Within the framework of my thesis, I developed a computational approach combining a Support Vector Machine (SVM) with a Position Specific Scoring Matrix (PSSM) that successfully classifies different psbA fragments coming directly from the ocean. The method combines two basic feature levels: DNA oligonucleotide composition, and amino acid codon usage. Initially the method was trained on psbA fragments from culture bacteria and their phages, and tested on psbA fragments from the Global Ocean Sampling (GOS) expedition. Later, in order to broaden the representation of psbAs from different sources in the training set with the purpose of classifying unknown metagenomics fragments, we decided to include set fragments from the GOS expedition in our training. The enlarged dataset could be divided into the following seven different taxonomic groups:

1.        Synechococcus.

2.        Synechococcus-like Myovirus.

3.        Synechococcus-like Podovirus.

4.        HL Prochlorococcus.

5.        LL Prochlorococcus.

6.        Prochlorococcus-like Myovirus.

7.        Prochlorococcus-like Podovirus.

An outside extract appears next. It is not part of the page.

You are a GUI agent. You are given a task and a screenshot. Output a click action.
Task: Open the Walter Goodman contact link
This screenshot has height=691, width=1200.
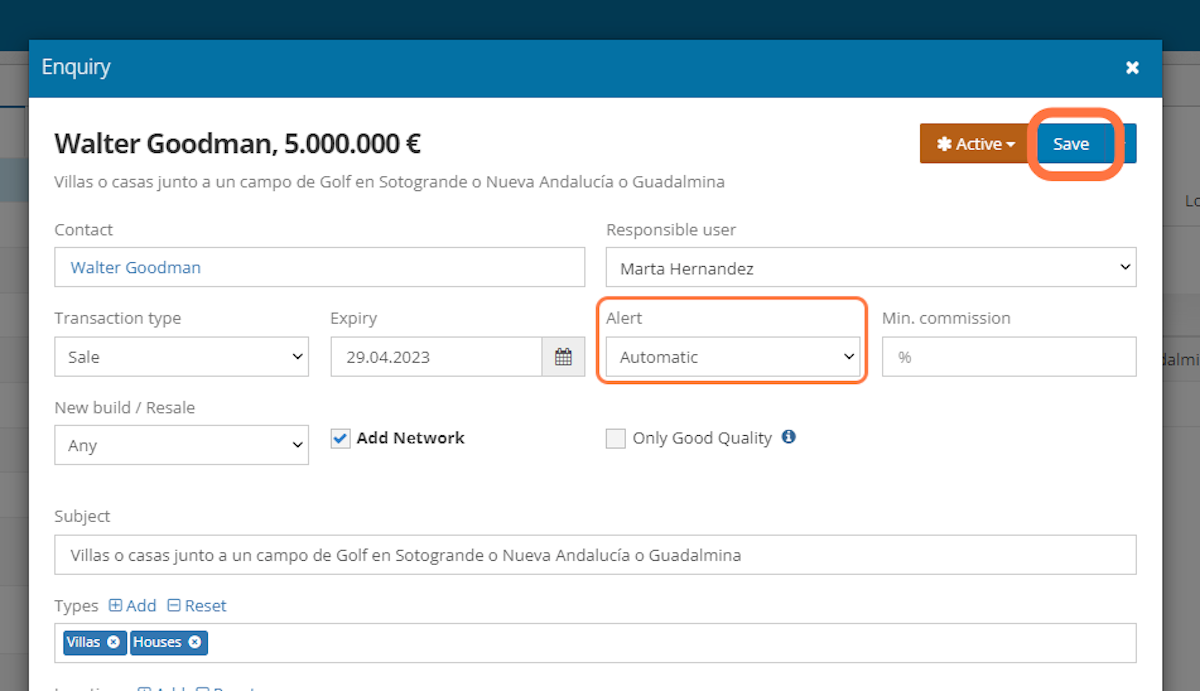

We further expanded our previous binary method to a multiclass problem applying a One Versus All approach. Finally, the method was applied for the classification of psbA fragments collected from the eastern Mediterranean Sea. Overall, we succeeded in showing that bacteria differ from their phages in oligonucleotide composition. Our results emphasize that some evolutionary and beneficial reasons cause phages to use different compositions of oligonucleotides for the psbA gene. These characteristics could be applied successfully for the classification of short fragments coming directly from the environment.